To simulate surge and streamflow in the reference (1981–2005) and projected (2040–2069) periods, we use high‐resolution (0.11° in a rotated‐pole grid, that is, about 12 km) time series from the Euro CORDEX data set archived at
Although temperature and wind speed are typically well simulated by regional climate models, considerable biases exist for precipitation (Schoetter et al., 2012). Further, bias‐corrected meteorological forcing substantially improves hydrologic predictions (Roy et al., 2017; Teutschbein & Seibert, 2013). Hence, to simulate daily river discharge, we use bias‐corrected precipitation and temperature time series (Dosio, 2016), respectively. As downwelling radiation, which is required for the streamflow simulation, is currently not available from the RCM runs, we obtain downwelling longwave and shortwave radiation data from reanalysis, WFDEI‐GPCC (Weedon et al., 2014), available at 0.5°. To force the hydrodynamic model Delft3D, we use the climate model output available at 0.11° resolution. However, since the grid resolution of the hydrological model WGHM is 0.5° (Müller Schmied et al., 2014), the meteorological forcing data are regridded to 0.5° to match the resolution of the hydrologic model.

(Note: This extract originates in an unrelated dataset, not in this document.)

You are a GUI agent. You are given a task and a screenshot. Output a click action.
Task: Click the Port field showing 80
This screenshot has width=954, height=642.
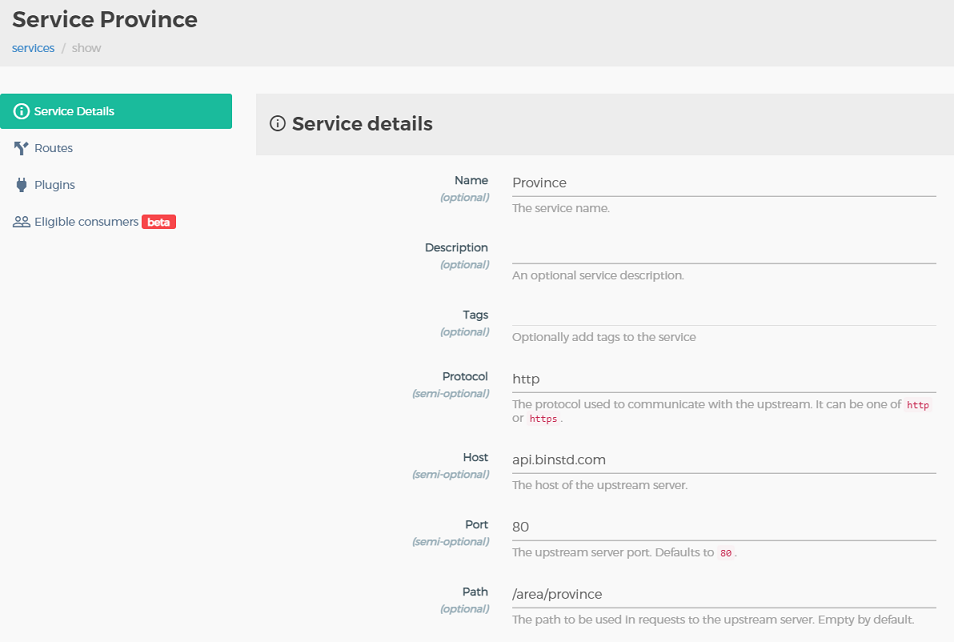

Following earlier studies (Kopp et al., 2014; Kulp & Strauss, 2019; Lin et al., 2016; Lin & Shullman, 2017; Lowe et al., 2001; Marsooli et al., 2019; Sterl et al., 2009), we assume a negligible influence of mean SLR on surge heights (SLR = 0) during the reference (1981–2005) period. For the future, since SLR projections are not available from CORDEX simulation, we use a downscaled localized SLR scenario, K14 (Kopp et al., 2014) under the RCP8.5 scenario. K14 offers physical model‐based projections based on IPCC AR5 scenarios. Apart from ice sheet components for Greenland, West Antarctic, and the East Antarctic, K14 incorporates all spatially explicit submodels for climatic components of SLR (such as glacier and ice cap surface mass balance, oceanographic processes, land water storage) as well as nonclimatic components (such as global isostatic adjustment, sediment compaction, and tectonics). Leveraging tide gauge observations from the Permanent Service for Mean Sea Level (PMSL), K14 estimates historical SLR rates and generates projections on a 2° global grid that intersects with the world coastline. Further, it offers projections for each RCP, based on 10,000 Monte Carlo samples of SLR at each PMSL tide gauge location.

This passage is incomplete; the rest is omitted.